去年は男爵で失敗…それでも春ジャガ栽培はやめられない!
こんにちは、いろはに農園です。
春になると、つい植えたくなる野菜のひとつがジャガイモですね。
実は昨年、いろはに農園の畑では春のジャガイモ栽培で失敗してしまいました。収穫後に調べてみると、原因は「そうか病」だったことが分かりました。
「タネイモを変えれば、結果も変わるかもしれない」
そんな思いから、今年はタネ芋選びを一から見直すことに。
この記事では、昨年の反省をふまえながら、病気に強い品種を中心に、タネイモの特徴を分かりやすくまとめています。
去年育てた男爵(ダンシャク)で起きたこと
男爵はホクホクして美味しく、家庭菜園でも定番の品種です。

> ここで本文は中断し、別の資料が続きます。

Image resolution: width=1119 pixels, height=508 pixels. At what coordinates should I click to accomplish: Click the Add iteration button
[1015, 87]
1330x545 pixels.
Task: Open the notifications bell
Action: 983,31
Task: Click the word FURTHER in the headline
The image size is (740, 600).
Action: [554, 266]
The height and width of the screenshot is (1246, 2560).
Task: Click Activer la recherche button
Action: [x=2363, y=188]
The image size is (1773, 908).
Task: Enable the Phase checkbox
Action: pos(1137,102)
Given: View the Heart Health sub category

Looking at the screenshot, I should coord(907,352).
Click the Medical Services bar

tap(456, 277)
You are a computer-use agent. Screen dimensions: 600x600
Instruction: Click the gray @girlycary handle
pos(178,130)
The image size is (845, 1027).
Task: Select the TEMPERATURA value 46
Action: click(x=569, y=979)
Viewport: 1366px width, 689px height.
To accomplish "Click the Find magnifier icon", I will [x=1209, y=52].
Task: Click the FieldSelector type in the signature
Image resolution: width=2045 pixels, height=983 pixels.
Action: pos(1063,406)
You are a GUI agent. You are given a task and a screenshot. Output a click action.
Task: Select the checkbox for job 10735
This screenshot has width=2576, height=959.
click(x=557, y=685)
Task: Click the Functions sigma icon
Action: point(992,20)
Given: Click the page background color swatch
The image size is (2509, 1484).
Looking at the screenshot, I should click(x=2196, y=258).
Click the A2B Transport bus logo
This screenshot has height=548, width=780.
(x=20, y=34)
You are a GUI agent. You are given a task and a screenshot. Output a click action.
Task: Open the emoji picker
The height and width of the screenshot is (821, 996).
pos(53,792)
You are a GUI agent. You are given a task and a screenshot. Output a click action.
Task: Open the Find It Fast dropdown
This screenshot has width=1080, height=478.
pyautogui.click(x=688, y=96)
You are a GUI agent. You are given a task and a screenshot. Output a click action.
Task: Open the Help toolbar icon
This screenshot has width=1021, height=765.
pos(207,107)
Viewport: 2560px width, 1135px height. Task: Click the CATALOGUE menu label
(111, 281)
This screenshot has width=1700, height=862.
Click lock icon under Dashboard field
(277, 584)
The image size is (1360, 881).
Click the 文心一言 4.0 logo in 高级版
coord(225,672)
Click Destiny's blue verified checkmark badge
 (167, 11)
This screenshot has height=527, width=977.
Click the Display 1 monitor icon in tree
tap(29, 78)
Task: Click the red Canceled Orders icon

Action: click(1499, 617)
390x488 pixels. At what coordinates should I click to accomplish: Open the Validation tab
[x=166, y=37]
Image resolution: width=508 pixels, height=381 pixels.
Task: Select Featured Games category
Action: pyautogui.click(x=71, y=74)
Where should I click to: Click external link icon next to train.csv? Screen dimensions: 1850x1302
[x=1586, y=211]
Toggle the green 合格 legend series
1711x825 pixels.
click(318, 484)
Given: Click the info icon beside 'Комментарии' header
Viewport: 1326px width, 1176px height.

わが家でも「まずは王道から」と思い、深く考えずに選びました。
ところが、収穫してみると…


- 芋の表面がザラザラしている
- 見た目が悪く、保存もしづらい
- 味は問題ないけれど、人に分けにくい
調べてみると、男爵はそうか病に弱い品種だと知りました。畑の状態と品種が合っていなかったのだと思います。

ジャガイモのタネイモは「品種選び」が大切
ジャガイモはタネからではなく、タネイモを植えて育てます。このタネ芋が、その年の出来を大きく左右します。
特に注意したいのが、次のポイントです。
- 病気への強さ(耐病性)
- 畑の状態との相性
- 自分が食べたい用途に合うか
去年の経験から、「育てやすさ=病気に強いこと」だと、改めて感じました。
そうか病に比較的強いタネイモの品種
ここからは、家庭菜園でも育てやすい品種を中心に、王道の男爵と比較してご紹介します。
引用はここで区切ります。